However, a huge catastrophe supervened, and the earth’s surface was devastated, but the realm of Agartha somehow survived, under the earth. The legend continues to relate that, as with the original Hyperboreans, the Aryans now split into two factions: one group heading north-west, hoping to return to their lost Hyperborea, and the second going south, where they founded a new secret centre under the Himalayas.

Jean-Claude Frére concludes: The sons of the Outer Intellegences split into two groups, one following the “Right Hand Path” under the “Wheel of The Golden Sun”, the other the “Left Hand Path” under the “Wheel of the Black Sun”. The first preserved the centre of Agartha, that undefined place of contemplation, of the Good, and of the Vril force. The second supposedly created a new place of initiation at Shambhala, the city of violence in command of the elements and human masses, hastening the arrival of the “charnel-house of time.”

link

(a Google cache...I hope it will continue to function.)



Let's get right down to brass tacks, though. Thule, of course, is also the name of the occult society that was so influential in the formation of Nazism.



From Wikipedia:

Hyperboreans consistently play a large role in Nazi, neo-nazi, and proto-nazi mysticism.

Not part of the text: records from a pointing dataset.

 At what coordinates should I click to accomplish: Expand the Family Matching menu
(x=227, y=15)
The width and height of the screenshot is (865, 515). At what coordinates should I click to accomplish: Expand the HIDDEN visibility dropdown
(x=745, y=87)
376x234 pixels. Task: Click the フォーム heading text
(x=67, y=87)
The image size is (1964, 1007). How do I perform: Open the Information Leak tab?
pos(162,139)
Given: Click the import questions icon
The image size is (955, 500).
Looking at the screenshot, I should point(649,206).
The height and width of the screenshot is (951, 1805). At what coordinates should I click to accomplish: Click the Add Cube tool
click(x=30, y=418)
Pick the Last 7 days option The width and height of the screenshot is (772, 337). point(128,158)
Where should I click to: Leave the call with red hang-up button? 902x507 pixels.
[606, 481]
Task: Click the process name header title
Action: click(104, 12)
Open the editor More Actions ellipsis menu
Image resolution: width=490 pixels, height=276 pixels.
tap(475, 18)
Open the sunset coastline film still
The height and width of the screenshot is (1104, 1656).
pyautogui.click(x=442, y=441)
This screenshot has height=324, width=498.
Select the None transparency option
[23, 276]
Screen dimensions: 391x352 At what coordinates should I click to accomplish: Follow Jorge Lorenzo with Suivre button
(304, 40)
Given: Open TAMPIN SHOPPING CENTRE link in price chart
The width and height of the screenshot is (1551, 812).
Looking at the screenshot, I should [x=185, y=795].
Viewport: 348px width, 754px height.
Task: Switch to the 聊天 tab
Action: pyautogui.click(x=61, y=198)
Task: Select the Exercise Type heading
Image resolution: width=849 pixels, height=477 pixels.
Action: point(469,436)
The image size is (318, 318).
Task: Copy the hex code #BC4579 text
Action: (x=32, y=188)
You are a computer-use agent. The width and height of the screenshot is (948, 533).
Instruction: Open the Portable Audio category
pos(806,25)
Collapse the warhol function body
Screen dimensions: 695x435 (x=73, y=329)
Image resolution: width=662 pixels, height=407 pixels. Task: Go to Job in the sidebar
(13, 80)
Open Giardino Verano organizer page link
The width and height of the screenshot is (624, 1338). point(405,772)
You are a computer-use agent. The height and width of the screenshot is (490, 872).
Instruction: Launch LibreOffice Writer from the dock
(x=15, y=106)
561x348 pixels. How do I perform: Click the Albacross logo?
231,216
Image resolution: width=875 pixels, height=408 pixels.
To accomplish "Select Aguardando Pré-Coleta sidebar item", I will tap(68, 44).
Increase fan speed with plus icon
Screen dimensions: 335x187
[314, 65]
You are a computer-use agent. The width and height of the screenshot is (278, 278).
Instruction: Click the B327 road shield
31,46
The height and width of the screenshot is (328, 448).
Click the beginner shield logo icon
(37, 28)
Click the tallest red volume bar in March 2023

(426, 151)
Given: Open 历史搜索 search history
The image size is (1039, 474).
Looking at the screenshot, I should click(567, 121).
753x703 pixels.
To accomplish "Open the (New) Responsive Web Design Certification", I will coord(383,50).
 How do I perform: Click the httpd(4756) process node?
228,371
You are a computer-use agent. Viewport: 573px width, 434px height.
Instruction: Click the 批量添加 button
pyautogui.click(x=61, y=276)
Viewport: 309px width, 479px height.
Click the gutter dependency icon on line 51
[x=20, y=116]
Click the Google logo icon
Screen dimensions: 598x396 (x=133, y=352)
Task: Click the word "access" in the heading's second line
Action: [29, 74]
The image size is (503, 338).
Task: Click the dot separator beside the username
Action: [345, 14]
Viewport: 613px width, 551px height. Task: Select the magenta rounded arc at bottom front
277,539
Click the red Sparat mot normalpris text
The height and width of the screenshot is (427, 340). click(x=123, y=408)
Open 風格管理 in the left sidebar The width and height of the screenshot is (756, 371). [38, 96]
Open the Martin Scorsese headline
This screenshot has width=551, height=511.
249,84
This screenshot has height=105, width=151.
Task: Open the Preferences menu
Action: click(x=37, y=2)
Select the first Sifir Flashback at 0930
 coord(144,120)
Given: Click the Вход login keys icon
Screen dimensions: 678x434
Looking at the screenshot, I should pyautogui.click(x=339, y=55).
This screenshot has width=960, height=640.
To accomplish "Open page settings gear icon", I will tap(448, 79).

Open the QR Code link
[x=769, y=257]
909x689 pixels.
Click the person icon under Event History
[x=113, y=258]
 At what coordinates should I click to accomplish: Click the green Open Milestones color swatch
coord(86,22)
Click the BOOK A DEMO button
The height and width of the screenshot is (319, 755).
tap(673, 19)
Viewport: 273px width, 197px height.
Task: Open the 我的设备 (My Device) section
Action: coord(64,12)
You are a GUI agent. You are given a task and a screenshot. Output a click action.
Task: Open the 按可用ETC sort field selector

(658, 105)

Miguel Serrano was a Chilean diplomat and major proponent of Esoteric Hitlerism. He believed that Hitler fled to Shambhala, an underground centre in Antarctica after World War II (formerly at the North Pole and Tibet), where he was in contact with the Hyperborean gods and from whence he would someday emerge with a fleet of UFOs to lead the forces of light (the Hyperboreans, sometimes associated with Vril) over the forces of darkness (inevitably including, for Serrano, the Jews) in a last battle and inaugurating a Fourth Reich. He also connected the Aryans and their Hyperborean gods to the Sun and the Allies and the Jews to the Moon.

Julius Evola believed Hyperboreans were Nordic supermen, originating in the north pole. He felt they had a crucial hand in the founding of Atlantis.


en.wikipedia.org/wiki/Hyperborea


And again, looking specifically at Thule:


A primary focus of Thule-Gesellschaft was a claim concerning the origins of the Aryan race. "Thule" was a land located by Greco-Roman geographers in the furthest north. The society was named after "Ultima Thule" — (Latin: most distant Thule) mentioned by the Roman poet Vergil in his epic poem Aeneid, was the far northern segment of Thule and is generally understood to mean Scandinavia. Said by Nazi mystics to be the capital of ancient Hyperborea, they placed Ultima Thule in the extreme north near Greenland or Iceland.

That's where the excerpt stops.